------ Records for this exercise ------

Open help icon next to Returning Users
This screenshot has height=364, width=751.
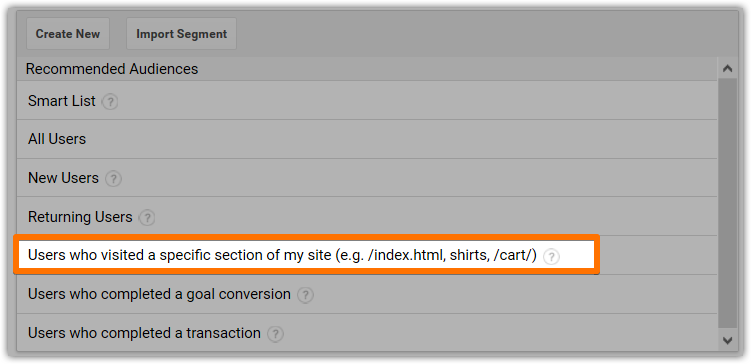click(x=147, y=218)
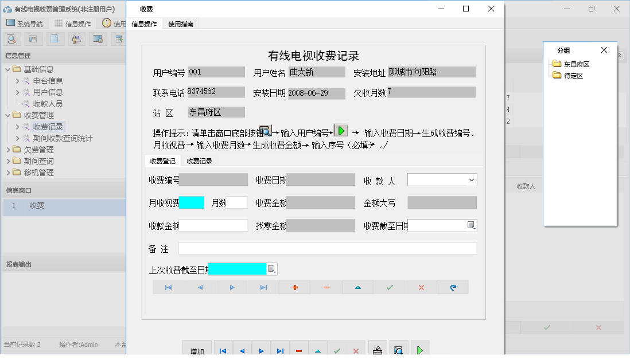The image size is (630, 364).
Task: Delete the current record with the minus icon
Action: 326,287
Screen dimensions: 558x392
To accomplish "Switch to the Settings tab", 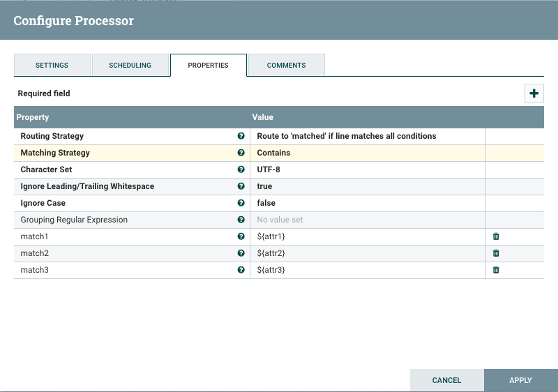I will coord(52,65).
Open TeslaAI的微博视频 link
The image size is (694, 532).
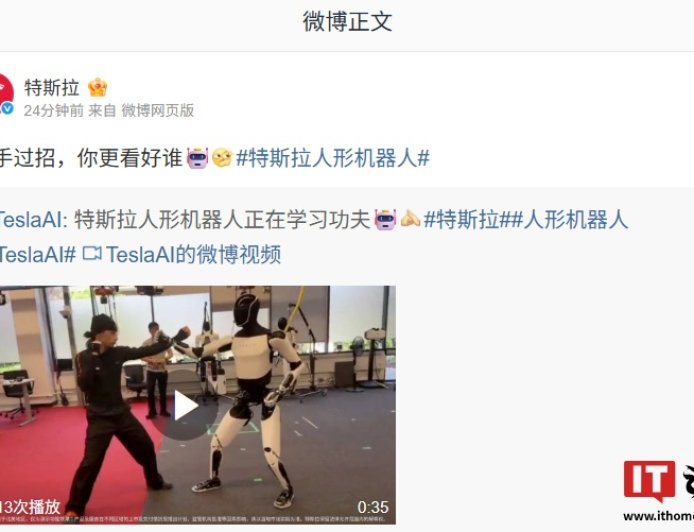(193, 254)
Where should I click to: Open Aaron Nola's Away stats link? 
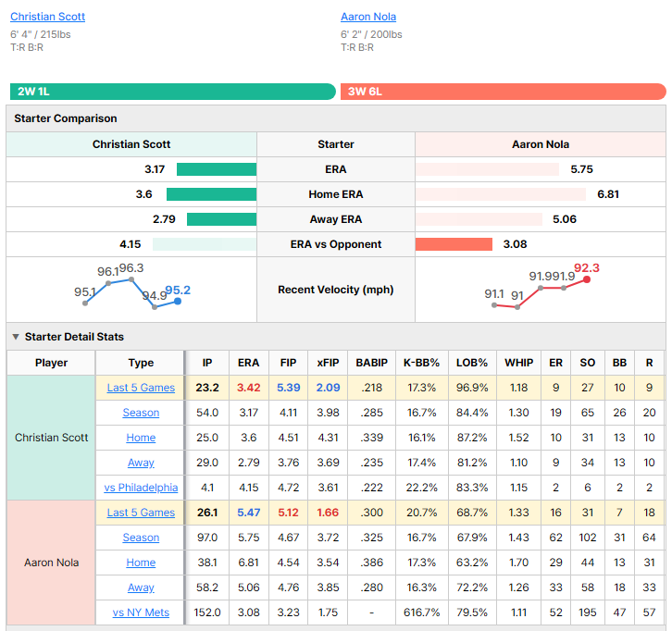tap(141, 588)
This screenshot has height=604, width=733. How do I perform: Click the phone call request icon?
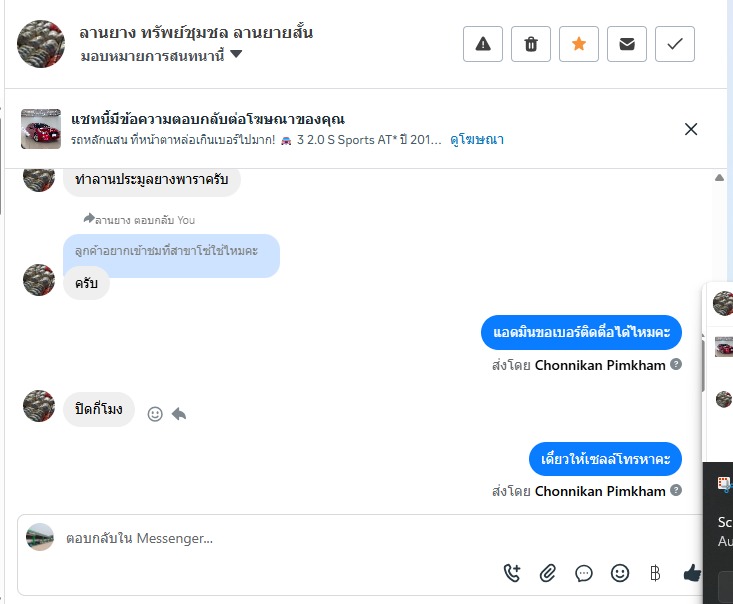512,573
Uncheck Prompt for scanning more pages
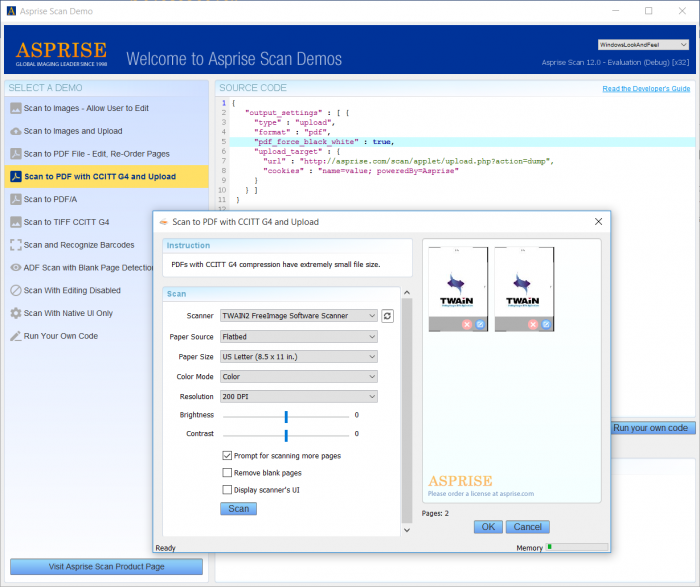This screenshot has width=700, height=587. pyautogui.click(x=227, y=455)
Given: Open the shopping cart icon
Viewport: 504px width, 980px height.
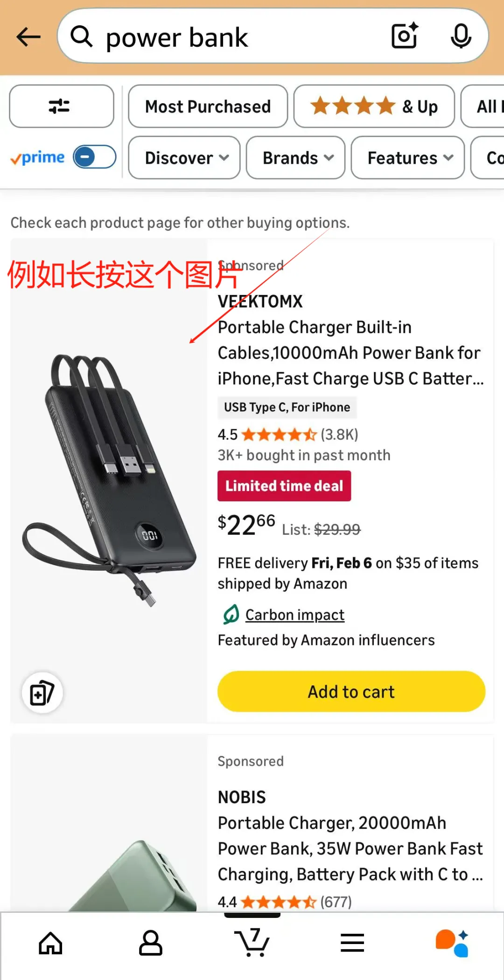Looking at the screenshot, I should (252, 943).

------
------ Records for this exercise ------

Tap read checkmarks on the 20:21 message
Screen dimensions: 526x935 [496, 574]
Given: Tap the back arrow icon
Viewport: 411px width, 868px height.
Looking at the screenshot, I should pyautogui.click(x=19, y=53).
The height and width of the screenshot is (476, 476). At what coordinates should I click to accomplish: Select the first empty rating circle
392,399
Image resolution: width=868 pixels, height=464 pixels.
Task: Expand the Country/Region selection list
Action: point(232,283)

------

> _Work instruction_: Filter the entries and copy each line with "Given".

> _Answer for the task_:
Given: Open the shopping cart icon
Given: Tap the back arrow icon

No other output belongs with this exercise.